__EXERCISE__: For the records below, report how many lines include the word "size". Only the number should appear.

__RECORDS PROVIDED__:

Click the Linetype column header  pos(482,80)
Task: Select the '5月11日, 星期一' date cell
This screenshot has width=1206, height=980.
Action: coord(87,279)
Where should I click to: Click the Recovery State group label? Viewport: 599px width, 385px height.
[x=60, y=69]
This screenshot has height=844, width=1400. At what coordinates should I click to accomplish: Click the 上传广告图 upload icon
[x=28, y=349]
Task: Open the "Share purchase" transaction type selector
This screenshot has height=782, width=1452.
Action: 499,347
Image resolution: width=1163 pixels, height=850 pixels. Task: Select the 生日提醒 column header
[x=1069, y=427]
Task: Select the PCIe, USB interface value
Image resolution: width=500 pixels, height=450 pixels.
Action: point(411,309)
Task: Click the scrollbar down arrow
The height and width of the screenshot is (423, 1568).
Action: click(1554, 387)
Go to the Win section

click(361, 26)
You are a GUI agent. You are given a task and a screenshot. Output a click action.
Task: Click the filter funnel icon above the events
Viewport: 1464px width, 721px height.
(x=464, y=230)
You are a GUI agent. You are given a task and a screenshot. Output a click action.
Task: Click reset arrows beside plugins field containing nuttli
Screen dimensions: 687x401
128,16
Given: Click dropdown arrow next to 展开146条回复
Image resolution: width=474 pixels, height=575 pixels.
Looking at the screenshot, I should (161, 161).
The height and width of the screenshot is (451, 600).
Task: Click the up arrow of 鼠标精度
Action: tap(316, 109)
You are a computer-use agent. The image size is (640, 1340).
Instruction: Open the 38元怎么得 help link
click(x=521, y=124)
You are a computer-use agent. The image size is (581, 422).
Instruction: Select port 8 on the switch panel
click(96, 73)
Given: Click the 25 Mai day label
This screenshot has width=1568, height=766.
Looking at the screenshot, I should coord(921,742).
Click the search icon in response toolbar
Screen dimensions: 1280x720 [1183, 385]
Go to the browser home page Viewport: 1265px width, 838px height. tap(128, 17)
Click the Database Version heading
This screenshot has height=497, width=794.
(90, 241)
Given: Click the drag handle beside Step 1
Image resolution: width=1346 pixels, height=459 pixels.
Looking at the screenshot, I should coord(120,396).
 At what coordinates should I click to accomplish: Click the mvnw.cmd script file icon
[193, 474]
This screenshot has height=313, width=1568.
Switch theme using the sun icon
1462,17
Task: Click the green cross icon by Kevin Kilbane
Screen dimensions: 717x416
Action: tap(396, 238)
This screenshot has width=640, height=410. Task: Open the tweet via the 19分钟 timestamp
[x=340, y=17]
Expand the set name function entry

__REPLY__: 2